[START Data shown]

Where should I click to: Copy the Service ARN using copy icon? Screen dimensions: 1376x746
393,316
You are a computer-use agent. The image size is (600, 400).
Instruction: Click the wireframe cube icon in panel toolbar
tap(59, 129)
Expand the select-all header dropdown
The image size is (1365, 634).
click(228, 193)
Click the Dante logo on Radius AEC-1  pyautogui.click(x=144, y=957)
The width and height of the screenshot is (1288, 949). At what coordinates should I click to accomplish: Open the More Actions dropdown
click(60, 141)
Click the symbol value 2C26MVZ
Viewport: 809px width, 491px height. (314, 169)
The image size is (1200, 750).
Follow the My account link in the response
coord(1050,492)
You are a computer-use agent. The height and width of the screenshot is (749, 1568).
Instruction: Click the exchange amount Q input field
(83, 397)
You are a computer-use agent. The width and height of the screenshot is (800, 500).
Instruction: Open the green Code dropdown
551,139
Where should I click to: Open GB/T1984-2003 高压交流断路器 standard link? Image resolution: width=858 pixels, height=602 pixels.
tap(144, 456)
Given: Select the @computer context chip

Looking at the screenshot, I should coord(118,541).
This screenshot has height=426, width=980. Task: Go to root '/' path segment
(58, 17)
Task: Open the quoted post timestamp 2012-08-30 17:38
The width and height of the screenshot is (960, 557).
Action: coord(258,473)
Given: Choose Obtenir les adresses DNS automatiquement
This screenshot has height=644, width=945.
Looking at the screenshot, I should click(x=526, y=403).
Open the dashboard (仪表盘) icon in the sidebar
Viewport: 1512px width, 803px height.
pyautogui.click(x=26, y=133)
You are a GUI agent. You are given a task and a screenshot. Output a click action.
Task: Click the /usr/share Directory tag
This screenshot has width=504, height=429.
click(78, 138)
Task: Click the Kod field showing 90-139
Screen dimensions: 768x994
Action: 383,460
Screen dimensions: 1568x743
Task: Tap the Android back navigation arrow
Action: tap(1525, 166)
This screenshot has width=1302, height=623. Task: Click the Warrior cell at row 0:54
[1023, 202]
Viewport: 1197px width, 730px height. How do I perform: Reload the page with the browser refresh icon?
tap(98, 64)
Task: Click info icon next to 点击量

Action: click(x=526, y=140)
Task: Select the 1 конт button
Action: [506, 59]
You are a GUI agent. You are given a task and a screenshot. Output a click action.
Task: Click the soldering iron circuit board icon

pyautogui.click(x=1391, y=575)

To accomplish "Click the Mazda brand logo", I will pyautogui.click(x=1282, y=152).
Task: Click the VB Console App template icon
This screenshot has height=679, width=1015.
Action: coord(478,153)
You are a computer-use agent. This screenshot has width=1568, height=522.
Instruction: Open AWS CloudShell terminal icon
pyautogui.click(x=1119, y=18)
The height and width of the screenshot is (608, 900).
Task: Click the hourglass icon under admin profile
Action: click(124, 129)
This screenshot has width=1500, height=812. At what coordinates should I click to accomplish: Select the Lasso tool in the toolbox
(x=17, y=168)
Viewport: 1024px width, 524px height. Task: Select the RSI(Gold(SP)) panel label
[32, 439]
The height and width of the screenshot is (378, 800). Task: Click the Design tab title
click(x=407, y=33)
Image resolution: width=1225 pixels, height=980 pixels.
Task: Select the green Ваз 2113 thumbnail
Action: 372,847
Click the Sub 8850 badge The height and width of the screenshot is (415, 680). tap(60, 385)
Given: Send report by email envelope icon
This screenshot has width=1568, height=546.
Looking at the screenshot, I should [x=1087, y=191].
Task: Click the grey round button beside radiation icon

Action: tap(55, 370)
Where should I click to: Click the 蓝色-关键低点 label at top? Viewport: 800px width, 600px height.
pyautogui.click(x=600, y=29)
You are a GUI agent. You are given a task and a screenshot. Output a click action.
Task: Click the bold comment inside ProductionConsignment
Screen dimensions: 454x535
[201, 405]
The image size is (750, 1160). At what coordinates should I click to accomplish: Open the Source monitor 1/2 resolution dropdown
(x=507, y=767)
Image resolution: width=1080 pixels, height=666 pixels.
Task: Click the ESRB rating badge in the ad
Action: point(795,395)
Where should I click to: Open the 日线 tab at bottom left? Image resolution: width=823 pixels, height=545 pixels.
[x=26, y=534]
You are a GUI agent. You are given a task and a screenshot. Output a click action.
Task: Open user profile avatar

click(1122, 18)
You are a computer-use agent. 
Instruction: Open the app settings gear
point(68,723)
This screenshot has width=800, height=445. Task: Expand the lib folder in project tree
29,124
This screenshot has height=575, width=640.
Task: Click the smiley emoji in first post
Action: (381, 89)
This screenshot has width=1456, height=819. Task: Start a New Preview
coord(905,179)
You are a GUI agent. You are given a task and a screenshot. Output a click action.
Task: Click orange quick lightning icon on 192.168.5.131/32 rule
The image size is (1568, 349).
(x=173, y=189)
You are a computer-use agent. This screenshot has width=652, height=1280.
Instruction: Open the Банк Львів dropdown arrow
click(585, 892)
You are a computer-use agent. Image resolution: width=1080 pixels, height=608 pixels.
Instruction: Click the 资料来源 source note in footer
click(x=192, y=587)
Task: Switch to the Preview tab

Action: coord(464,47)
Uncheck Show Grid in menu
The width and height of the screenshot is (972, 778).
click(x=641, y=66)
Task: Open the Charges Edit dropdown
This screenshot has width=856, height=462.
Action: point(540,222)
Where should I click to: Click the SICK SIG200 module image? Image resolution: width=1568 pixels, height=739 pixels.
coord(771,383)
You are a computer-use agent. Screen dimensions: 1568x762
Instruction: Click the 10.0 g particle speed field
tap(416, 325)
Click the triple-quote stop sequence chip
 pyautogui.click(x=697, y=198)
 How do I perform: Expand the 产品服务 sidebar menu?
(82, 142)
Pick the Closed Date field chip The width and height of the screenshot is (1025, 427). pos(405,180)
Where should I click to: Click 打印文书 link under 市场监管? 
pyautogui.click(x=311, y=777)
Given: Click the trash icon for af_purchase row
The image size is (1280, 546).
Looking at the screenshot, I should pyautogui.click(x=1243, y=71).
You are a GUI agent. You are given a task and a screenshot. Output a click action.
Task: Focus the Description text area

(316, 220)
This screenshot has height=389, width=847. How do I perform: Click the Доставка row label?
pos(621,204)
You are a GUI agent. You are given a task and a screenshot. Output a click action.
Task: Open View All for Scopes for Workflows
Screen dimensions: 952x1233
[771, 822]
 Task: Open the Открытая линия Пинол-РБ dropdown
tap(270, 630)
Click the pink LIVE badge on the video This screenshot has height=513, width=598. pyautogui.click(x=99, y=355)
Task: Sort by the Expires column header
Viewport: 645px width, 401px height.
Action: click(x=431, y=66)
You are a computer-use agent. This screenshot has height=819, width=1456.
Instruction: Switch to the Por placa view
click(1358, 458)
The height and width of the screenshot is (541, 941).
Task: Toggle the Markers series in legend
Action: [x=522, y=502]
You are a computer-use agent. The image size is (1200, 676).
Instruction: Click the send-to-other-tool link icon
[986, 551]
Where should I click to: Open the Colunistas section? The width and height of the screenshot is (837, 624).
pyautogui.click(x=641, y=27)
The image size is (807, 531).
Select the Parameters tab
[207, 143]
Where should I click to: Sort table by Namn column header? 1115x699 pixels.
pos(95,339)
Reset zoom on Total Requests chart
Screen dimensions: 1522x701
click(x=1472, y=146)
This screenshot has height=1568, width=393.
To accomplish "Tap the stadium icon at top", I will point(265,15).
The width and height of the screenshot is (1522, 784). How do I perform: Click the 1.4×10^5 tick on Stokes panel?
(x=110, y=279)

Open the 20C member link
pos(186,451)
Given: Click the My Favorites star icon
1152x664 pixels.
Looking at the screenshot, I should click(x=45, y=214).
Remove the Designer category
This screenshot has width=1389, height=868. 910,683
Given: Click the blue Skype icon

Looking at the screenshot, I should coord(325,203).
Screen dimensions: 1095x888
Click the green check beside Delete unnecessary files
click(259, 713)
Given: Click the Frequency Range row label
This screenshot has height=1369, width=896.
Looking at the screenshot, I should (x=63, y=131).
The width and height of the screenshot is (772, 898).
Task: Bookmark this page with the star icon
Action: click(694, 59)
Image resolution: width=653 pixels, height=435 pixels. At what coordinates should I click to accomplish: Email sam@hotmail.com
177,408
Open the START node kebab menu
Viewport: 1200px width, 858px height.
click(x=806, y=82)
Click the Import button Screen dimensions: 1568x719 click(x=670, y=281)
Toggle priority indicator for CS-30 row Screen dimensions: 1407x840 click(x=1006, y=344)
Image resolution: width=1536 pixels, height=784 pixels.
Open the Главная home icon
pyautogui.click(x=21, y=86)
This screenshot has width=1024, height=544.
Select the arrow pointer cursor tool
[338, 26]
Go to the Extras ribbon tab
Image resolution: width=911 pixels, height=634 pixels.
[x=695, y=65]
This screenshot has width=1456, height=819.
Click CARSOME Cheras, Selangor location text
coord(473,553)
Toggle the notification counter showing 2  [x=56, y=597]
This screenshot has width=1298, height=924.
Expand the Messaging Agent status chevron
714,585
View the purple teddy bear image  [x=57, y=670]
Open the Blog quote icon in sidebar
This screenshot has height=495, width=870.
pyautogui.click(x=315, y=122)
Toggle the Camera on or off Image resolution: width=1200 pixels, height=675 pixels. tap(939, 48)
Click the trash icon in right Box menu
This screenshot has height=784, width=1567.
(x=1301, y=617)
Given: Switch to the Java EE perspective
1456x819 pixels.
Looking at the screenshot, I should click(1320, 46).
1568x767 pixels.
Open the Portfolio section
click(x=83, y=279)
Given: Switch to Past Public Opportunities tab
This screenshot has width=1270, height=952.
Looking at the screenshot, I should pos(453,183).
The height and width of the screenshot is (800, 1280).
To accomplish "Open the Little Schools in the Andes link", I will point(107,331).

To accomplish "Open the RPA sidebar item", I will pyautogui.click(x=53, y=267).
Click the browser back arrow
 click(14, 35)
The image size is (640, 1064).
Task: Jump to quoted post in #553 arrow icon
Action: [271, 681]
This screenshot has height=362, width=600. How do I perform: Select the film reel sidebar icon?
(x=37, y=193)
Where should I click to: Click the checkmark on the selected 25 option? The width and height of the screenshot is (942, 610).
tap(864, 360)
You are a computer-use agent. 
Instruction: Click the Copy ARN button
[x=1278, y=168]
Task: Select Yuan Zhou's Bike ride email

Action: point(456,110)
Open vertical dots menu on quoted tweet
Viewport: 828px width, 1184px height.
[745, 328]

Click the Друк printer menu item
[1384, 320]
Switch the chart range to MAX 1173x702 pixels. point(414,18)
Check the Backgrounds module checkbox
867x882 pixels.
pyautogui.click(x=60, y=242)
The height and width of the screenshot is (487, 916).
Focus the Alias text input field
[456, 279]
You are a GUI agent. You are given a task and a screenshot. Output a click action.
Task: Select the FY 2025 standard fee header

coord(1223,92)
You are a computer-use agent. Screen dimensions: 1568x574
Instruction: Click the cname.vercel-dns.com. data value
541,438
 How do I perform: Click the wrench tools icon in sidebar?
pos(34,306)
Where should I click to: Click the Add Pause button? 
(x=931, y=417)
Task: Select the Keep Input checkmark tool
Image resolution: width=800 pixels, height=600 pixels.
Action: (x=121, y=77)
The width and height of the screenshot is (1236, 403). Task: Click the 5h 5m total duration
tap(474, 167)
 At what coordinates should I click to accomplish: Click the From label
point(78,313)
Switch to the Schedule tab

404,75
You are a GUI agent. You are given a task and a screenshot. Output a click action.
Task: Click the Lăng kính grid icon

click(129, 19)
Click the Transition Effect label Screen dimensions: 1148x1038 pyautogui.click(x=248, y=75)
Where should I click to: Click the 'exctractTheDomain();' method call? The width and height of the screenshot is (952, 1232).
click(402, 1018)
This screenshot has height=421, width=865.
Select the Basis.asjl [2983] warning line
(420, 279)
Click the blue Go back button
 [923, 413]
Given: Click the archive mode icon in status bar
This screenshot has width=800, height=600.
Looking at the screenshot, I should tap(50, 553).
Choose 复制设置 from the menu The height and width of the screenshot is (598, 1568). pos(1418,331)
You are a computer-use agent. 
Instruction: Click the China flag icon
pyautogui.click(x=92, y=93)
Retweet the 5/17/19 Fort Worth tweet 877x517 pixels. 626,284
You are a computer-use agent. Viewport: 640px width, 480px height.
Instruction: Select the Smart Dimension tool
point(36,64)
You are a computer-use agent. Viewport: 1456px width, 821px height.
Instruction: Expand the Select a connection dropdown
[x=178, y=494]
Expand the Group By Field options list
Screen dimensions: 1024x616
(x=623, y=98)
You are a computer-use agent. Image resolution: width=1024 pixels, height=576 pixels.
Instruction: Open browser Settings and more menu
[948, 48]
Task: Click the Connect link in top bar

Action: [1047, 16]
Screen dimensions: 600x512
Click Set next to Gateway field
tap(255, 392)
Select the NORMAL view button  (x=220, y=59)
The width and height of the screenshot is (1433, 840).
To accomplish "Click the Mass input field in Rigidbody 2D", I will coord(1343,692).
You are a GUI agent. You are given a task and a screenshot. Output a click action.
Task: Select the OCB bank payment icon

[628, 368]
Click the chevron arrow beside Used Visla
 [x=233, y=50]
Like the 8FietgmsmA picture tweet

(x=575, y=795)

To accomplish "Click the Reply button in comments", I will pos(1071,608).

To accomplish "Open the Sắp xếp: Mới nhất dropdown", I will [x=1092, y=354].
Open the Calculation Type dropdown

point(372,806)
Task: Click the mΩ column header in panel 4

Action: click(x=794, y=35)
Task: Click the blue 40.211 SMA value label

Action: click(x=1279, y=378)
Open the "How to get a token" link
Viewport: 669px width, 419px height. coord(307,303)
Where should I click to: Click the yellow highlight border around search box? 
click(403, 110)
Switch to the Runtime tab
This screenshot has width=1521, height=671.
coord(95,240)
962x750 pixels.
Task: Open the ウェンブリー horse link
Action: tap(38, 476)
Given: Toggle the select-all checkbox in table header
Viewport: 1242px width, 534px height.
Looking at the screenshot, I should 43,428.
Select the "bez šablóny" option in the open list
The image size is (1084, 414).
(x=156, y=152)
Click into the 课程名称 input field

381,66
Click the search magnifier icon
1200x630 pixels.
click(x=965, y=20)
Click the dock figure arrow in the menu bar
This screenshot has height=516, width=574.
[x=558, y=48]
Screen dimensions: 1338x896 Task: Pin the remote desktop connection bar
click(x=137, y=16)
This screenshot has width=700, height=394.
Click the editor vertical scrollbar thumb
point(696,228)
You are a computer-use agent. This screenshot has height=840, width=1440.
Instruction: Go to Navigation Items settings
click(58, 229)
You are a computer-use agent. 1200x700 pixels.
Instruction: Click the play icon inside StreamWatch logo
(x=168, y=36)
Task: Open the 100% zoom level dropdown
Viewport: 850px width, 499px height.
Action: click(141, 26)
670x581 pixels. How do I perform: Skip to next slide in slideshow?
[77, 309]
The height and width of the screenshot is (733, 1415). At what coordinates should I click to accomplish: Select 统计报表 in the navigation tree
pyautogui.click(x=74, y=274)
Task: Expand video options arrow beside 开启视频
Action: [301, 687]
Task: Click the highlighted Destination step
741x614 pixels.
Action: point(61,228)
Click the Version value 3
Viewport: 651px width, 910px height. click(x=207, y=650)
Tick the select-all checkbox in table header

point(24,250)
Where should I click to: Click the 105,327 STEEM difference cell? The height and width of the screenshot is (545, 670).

[END Data shown]

Directive: In the lines above, from the line with "Task: Click the blue 40.211 SMA value label" up to and including the line with "Action: tap(38, 476)", swap "Runtime" for "Console". Give those lines again with everything else unchanged.

Finished exercise:
Task: Click the blue 40.211 SMA value label

Action: click(x=1279, y=378)
Open the "How to get a token" link
Viewport: 669px width, 419px height. coord(307,303)
Where should I click to: Click the yellow highlight border around search box? 
click(403, 110)
Switch to the Console tab
This screenshot has width=1521, height=671.
coord(95,240)
962x750 pixels.
Task: Open the ウェンブリー horse link
Action: tap(38, 476)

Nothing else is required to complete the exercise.